Quelli erano i favolosi anni della margarina e chissà che direbbero oggi i gastrofighetti. Il fatto è che quell’antico concetto di cucina resta, mentre quella dei «cuochi d’artificio» (come ogni moda) si consuma in fretta. Anche Antonino Cannavacciuolo, quando si affaccia da Masterchef ha le penne del pavone del cosiddetto fine dining, ma quando compare in Cucine da incubo (una sorta di pronto soccorso per ristoranti in crisi) si attacca alla semplicità della tradizione e gli spot pubblicitari fioccano non per lo stellato, ma per il cuoco verace.
Lo dicono anche i numeri. Gli stellati hanno avuto i costi aumentati del 43 per cento e ormai hanno clientela ristretta: difficile cenare con meno di 200 euro a testa. A leggere quello che dice la Fipe (Federazione dei pubblici esercizi) si scopre che il fatturato complessivo della ristorazione è aumentato (va verso gli 85 miliardi a livelli pre-pandemia, ndr), ma la gente tenta di spendere meno: si va solo a cena e all’aperitivo lungo, lo scontrino medio si abbassa. Lo smart working ha riproposto il pranzo a casa a mezzogiorno, la crisi ha ridato fiato alla mitica schiscetta (il pasto da portarsi in ufficio) e non è un caso che la Fipe segnali una perdita secca di diecimila esercizi e stimi una profonda caduta di fatturati per bar e tavole calde.

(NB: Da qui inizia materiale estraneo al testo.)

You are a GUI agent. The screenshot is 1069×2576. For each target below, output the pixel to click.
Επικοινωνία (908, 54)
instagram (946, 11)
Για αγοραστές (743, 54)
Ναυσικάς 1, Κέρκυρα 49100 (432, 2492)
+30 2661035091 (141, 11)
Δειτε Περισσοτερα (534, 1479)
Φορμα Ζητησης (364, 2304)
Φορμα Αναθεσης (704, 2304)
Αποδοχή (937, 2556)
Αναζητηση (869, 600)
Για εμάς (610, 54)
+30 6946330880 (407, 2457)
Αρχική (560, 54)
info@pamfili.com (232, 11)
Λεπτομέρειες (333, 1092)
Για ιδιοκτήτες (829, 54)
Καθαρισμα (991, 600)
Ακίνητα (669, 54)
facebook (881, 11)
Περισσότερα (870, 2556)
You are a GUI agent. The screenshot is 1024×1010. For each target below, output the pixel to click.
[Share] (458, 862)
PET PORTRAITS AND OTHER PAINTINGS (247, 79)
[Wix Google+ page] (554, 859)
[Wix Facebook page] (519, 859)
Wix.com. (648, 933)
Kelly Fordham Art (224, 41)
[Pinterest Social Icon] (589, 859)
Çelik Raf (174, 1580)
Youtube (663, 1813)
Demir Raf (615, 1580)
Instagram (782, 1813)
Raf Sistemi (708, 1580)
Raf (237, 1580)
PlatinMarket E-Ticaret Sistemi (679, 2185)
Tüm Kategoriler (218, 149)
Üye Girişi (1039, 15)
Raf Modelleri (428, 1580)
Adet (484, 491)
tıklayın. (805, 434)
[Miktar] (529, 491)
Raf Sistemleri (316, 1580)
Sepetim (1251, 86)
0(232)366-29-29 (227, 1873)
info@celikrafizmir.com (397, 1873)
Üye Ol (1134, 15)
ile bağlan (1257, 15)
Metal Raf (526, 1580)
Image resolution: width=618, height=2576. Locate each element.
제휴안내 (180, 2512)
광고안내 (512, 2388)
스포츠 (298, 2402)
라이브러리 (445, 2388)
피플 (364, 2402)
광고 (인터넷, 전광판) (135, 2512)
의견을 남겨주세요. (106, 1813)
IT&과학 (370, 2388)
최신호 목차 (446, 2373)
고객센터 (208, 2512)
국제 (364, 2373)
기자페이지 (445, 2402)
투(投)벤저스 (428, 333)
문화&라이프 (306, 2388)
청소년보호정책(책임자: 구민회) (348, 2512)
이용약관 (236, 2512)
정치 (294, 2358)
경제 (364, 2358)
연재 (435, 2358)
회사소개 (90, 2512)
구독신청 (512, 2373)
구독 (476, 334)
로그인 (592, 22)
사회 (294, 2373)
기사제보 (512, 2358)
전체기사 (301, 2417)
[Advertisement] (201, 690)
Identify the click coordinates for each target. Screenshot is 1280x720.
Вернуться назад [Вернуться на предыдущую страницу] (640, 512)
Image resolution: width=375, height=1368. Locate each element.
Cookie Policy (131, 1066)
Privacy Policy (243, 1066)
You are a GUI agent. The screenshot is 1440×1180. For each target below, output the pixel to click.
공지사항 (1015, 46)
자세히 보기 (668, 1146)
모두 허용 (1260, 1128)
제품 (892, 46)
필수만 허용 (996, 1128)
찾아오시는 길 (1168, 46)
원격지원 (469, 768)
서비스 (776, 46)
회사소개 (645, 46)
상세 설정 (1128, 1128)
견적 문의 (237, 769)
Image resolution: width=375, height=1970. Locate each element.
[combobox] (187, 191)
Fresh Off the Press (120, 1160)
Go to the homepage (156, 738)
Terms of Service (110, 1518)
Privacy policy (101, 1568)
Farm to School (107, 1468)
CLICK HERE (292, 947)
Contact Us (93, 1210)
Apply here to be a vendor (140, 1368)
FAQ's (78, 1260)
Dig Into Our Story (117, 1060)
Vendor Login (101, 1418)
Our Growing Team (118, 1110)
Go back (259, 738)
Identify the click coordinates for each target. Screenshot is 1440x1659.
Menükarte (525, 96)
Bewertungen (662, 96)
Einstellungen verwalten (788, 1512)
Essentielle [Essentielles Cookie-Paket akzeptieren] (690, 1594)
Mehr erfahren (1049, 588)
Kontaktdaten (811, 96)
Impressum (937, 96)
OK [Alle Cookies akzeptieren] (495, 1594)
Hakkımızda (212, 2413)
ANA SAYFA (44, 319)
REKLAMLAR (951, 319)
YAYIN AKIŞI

C’è bisogno di riacculturarsi alla cucina di tradizione. Questo decreta il successo del modello Benedetta Rossi e Giorgione, di cui sono interpreti anche Luisanna Messeri (la più artusiana delle cuoche italiane), Natalia Cattelani (nostra signora delle torte), Fabrizia Ventura (la cuoca-archeologa che ha appena pubblicato Gustum Garum, ricette che riutilizzano la mitica salsa di pesce dei romani), e di cui diventano ambasciatrici le tante cuoche itineranti che vanno di casa in casa a cucinare.
Ci sono poi i cuochi che cercano di declinare questa esigenza di autentica semplicità nel loro locale. Uno dei più popolari è sicuramente Sergio Barzetti che ha fatto a Malnate (Varese), con «Cucina Barzetti», un’operazione di recupero della tradizione lombarda e del risotto in particolare (lo propone anche alla Stazione centrale di Milano come street food), o Peppe Guida (Antica Osteria Nonna Rosa di Vico Equense), che ha fatto evolvere la rosticceria di famiglia e oggi è con Giorgione interprete di questa cucina, più che à la carte, al cartoccio.
Con buona pace dei gastrofighetti che non la capiscono perché, come diceva Jean Anthelm Brillat-Savarin (Fisiologia del gusto, la Bibbia della cultura gastronomica), la qualità più indispensabile di un cuoco è l’exactitude (un misto tra attitudine e precisione), ma dovrebbe essere anche quella di chi mangia. Sovente i leoni da tastiera si nutrono solo del loro narcisismo.